Monday, October 6, 2014

Window on Eurasia: Moscow’s Mistreatment of Muslims Seen Triggering Violence Across Russia


Paul Goble

 

            Staunton, October 6 – The editors of Moscow’s “Nezavisimaya gazeta” warn in a lead article today that “injustice toward [Muslim] believers could lead to violence” in Moscow and other Russian cities as well, a conclusion that new research on the state of inter-ethnic relations in Russia’s regions confirms.

 

            “Almost two million” people have viewed a YouTube video showing the clash between Muslims in Moscow and the OMON on September 26, an indication of the attention that such events now receive and of the way in which unjust actions in one place can trigger them in others as well, the paper says (ng.ru/editorial/2014-10-06/2_red.html).

 

            The video shows a Muslim being arrested and then beaten by OMON officers, the paper notes. But what is shown next is more disturbing. Another Muslim shouted in response: “They’re beating it, and next time they will beat me [because] they will say that all Muslims are bad and terrorists.”

 

            A crowd of Muslims then surrounded the OMON bus and shouted that if the first Muslim was not released, they would not allow the bus to go anywhere. Shouting “Allah Akbar!” they then said, “Brothers, let’s get him out!”  They beat on the bus and passions grew, as “Nezavisimaya” put it, “with each minute.”

 

             One of those taking part said “This is a revolution, brothers! This was a revolution!”

 

            That certainly overstated the case, the paper suggests, but the reaction of officials and others to these events point to real trouble ahead.
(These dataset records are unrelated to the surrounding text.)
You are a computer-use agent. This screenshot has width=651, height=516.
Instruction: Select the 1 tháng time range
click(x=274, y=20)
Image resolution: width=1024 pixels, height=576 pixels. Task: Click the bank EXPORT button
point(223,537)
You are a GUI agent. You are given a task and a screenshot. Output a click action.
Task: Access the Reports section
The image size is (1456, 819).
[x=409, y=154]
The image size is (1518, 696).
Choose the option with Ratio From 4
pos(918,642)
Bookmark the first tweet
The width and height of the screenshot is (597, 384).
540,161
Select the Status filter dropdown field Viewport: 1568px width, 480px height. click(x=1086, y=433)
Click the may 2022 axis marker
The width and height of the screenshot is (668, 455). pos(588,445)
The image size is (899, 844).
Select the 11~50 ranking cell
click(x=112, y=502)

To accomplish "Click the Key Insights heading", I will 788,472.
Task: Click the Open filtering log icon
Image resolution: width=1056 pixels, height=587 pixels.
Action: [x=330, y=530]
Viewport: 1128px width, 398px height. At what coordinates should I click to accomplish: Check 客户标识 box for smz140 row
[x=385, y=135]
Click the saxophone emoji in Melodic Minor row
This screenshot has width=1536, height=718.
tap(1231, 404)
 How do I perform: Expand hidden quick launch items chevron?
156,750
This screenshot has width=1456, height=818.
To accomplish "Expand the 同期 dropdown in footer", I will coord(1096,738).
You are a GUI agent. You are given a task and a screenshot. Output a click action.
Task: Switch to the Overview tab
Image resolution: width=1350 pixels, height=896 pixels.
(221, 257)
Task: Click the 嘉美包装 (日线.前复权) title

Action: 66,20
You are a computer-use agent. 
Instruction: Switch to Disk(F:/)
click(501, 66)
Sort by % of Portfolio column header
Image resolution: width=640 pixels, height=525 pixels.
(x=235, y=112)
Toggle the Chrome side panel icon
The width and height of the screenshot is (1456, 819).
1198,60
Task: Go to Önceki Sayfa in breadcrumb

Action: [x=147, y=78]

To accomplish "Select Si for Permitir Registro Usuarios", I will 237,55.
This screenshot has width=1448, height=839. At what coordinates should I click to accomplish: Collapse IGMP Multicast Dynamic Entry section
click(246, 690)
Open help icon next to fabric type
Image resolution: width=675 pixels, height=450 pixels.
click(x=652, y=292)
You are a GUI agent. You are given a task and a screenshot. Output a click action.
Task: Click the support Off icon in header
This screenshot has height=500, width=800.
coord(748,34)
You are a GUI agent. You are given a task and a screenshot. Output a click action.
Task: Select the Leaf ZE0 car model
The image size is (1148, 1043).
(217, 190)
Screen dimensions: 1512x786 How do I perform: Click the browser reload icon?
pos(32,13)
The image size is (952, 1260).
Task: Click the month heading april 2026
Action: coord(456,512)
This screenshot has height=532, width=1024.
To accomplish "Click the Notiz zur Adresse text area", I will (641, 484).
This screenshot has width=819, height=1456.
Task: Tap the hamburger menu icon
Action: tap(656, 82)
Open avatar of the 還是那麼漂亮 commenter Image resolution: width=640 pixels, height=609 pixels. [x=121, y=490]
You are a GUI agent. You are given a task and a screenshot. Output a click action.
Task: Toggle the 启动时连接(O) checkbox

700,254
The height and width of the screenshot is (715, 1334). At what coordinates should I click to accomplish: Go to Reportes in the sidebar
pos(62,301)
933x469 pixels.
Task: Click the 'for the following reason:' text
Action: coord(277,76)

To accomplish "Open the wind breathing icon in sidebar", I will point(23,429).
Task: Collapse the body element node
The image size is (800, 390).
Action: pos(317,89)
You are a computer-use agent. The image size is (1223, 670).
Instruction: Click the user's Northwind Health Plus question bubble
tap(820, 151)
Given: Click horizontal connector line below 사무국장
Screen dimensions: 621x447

Last week, Anton Tsvetkov, a member of the Russian Social Chamber, said that the clash between Muslims and the OMON was equivalent to the Manezh Square demonstrations in 2002 and 2010 and the Biryulevo violence of 2013.

 

            He added that his group and the all-Russian organization, Officers of Russia, are “now actively studying the experience of racial disorders in Ferguson” in the US this past August to get ideas on what to do.

 

            Muslims in Russia are already angry.  Ali Charinsky, an Islamic activist, said on “Govorit Moskva” that “the government and the force structures have declared war on Muslims,” thus presenting himself as a representative of what he said were “angry Muslims.”

 

            Over the last year, he continued, young Muslims have been “very strongly radicalized,” viewing what the authorities have done against Hizb ut-Tahrir for example as evidence that Russia is discriminating against all Muslims and concluding that they must be willing to fight for their rights, even against OMON forces.

 

            Tsvetkov for his part said that he and the Russian Congress of Peoples of the Caucasus “are inviting observers to follow events and ensure that the rights of residents are not violated and that the rights of the police are not violated either.” Maksim Shevchenko, who is also a member of the Social Chamber, proposed something even more radical.

 

            He suggested that what needs to happen is to form public militias (“druzhinniki”) numbering from 100 to 300 who will blend in with the crowds of Muslims and provide support for the OMON in the event of trouble.

 

            As “Nezavisimaya gazeta” notes, “the creation of such ‘parallel’ organs of law enforcement, especially along ethno-confessional lines, is a challenge to the monopoly of the state on violence which exists in a civilized society.” Moreover, it said, a situation in which the forces of order “need their rights defended” by such forces seems very “strange” indeed.

 

            But it is certainly an indication of a radical deterioration of relations between the Russian police and Russia’s Muslims, and that is suggested as well by a new report on inter-ethnic tensions in the Russian Federation prepared by the Moscow Center for the Study of National Conflicts (http://www.club-rf.ru/thegrapesofwrath/02/ and nazaccent.ru/content/13412-cink-opublikoval-vtoroj-rejting-mezhetnicheskoj-napryazhennosti.html).

 

            All ten of the regions were tensions are either “very high” or “high” according to the report are where there are either a large number of Muslims as a result of the influx of gastarbeiters (like Moscow and St. Petersburg) or which are historically Muslim (Daghestan and Tatarstan).